- [ATTIVITÀ DA SVOLGERE]:
**1.** Stabilisci se le affermazioni (a), (b) e (c) concordano con il testo fornito e, per ciascuna, rispondi sì o no citando fedelmente le parole del testo che lo decidono. (a) La battaglia d’Inghilterra si svolse tra l’estate e l’autunno del 1940. (b) Il sistema Auschwitz era formato da cinque campi. (c) La ricerca storica ha fatto passi da gigante.
**2.** Cita dal testo fornito, parola per parola, il tratto che va da "Se il campo" fino a "all’apertura degli sportelli?".

- [TESTO FORNITO]:
La guerra totale che coinvolge i cinque continenti, combattuta dall’aria, da terra, sui mari, non lascia soltanto una scia di morte e distruzioni ma porta con sé moniti e messaggi che si proiettano sui decenni e sulle generazioni successive. La guerra aerea è una componente decisiva della controffensiva alleata dopo i successi che le forze dell’Asse avevano collezionato nei primi anni del conflitto. Dalla lunga resistenza della battaglia d’Inghilterra tra l’estate e l’autunno del 1940, si va affermando una superiorità sui cieli d’Europa che diventa una carta in più, prima una garanzia e poi un’arma micidiale nelle strategie che conducono alla resa incondizionata. Perché allora non colpire anche quel luogo, quel simbolo di morte e distruzione? Perché non interrompere la catena dei comandi che aveva già ucciso milioni di ebrei nei territori passati sotto il controllo del Reich? Più ci allontaniamo dagli eventi e più sembra necessario guardarci dentro; la ricerca storica ha fatto passi da gigante consolidando dati, cifre, persino giudizi e interpretazioni. Non si può tacere né tantomeno girarsi dall’altra parte. L’atto d’accusa dei sopravvissuti è parte di una riflessione più ampia sulle responsabilità del dopo, sulla condotta della guerra e sulle scelte di fronte ai messaggi di morte che il nazismo coltiva fino all’ultimo istante.
Se il campo di osservazione si allarga uscendo dal perimetro del sistema Auschwitz (e dei tre campi che lo compongono) l’interrogativo diventa ancora più stringente, legato alle tracce dei percorsi dei treni sul territorio europeo. Come era possibile non accorgersi del passaggio di centinaia di migliaia di persone stipate nei vagoni? Quante stazioni hanno toccato? Quanti sguardi di passanti hanno incrociato gli occhi dei viaggiatori dalle feritoie o all’apertura degli sportelli?

- [MATERIALE FORNITO]:
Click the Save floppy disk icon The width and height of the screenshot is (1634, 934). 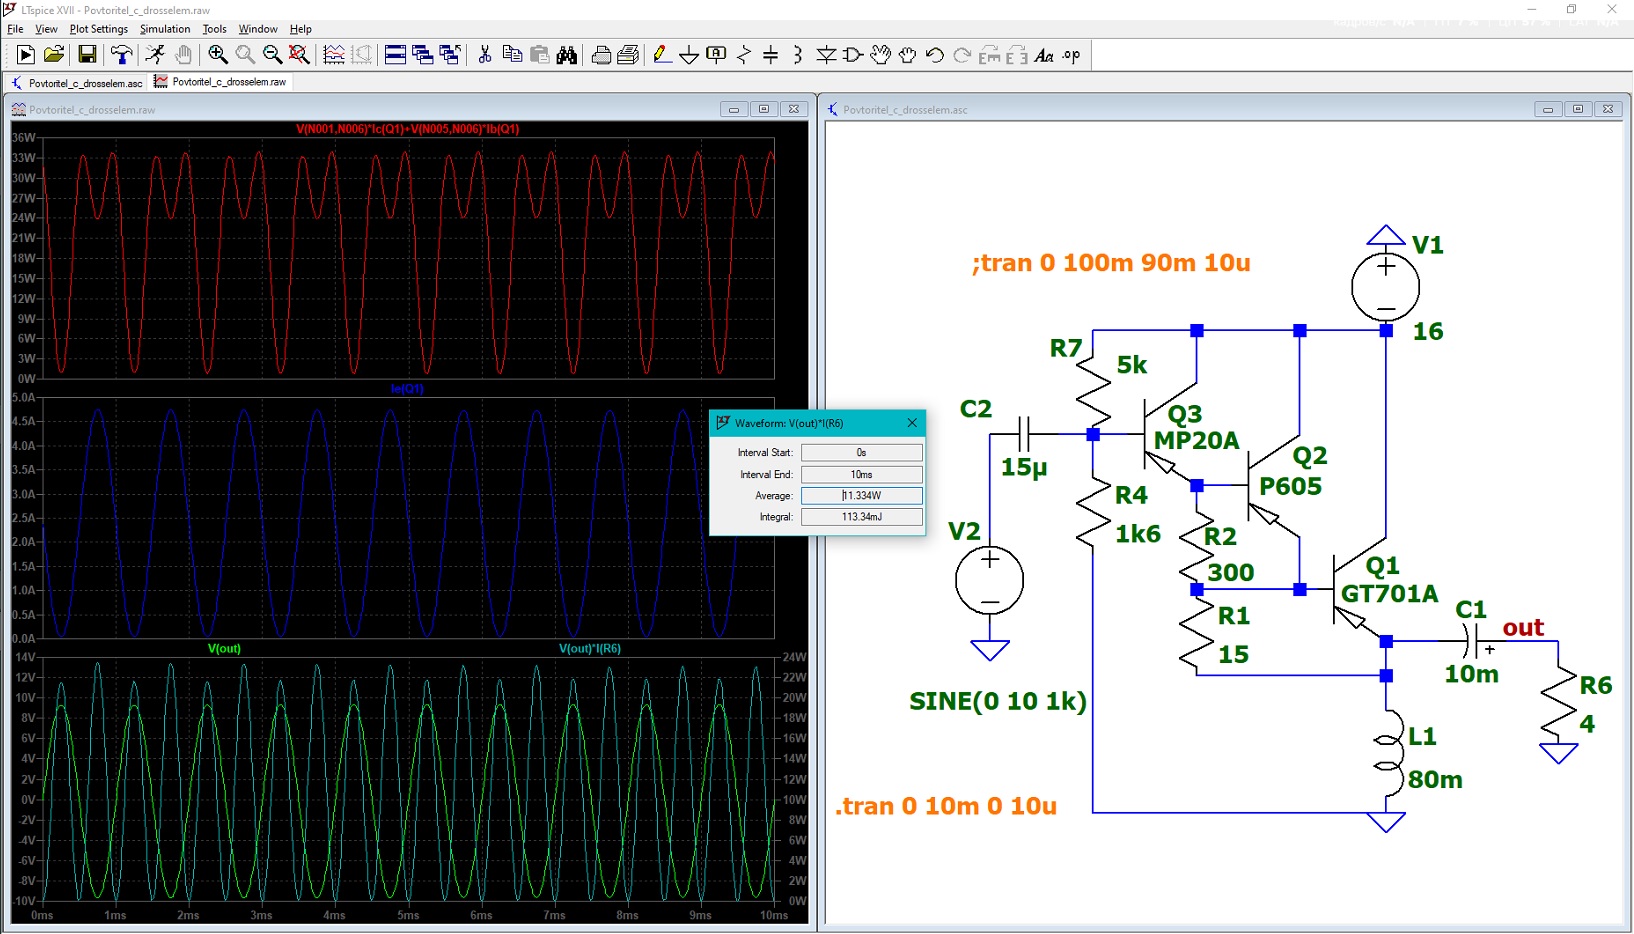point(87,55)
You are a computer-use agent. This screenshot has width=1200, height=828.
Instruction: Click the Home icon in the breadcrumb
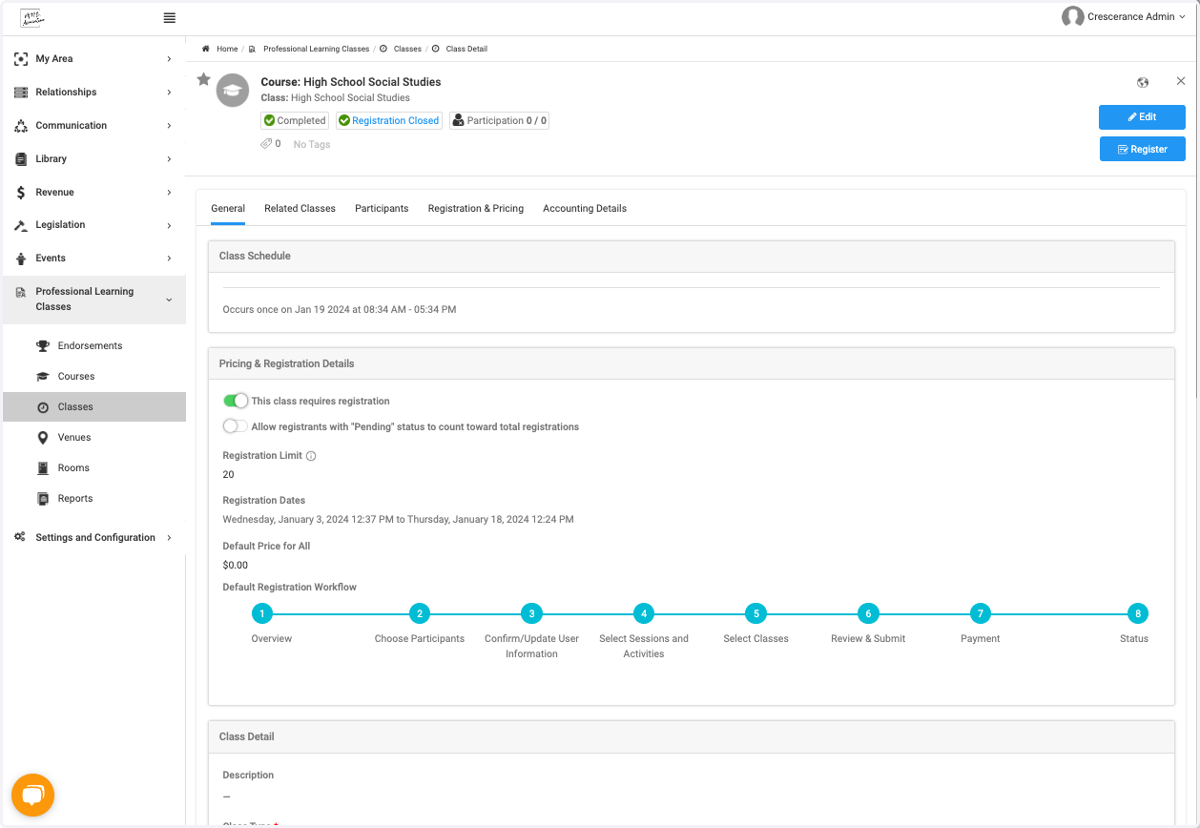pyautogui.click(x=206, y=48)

- [RISPOSTE ALLE ATTIVITÀ]:
**1.**
(a) Sì: «Dalla lunga resistenza della battaglia d’Inghilterra tra l’estate e l’autunno del 1940»
(b) No: «(e dei tre campi che lo compongono)»
(c) Sì: «la ricerca storica ha fatto passi da gigante»

**2.**
Se il campo di osservazione si allarga uscendo dal perimetro del sistema Auschwitz (e dei tre campi che lo compongono) l’interrogativo diventa ancora più stringente, legato alle tracce dei percorsi dei treni sul territorio europeo. Come era possibile non accorgersi del passaggio di centinaia di migliaia di persone stipate nei vagoni? Quante stazioni hanno toccato? Quanti sguardi di passanti hanno incrociato gli occhi dei viaggiatori dalle feritoie o all’apertura degli sportelli?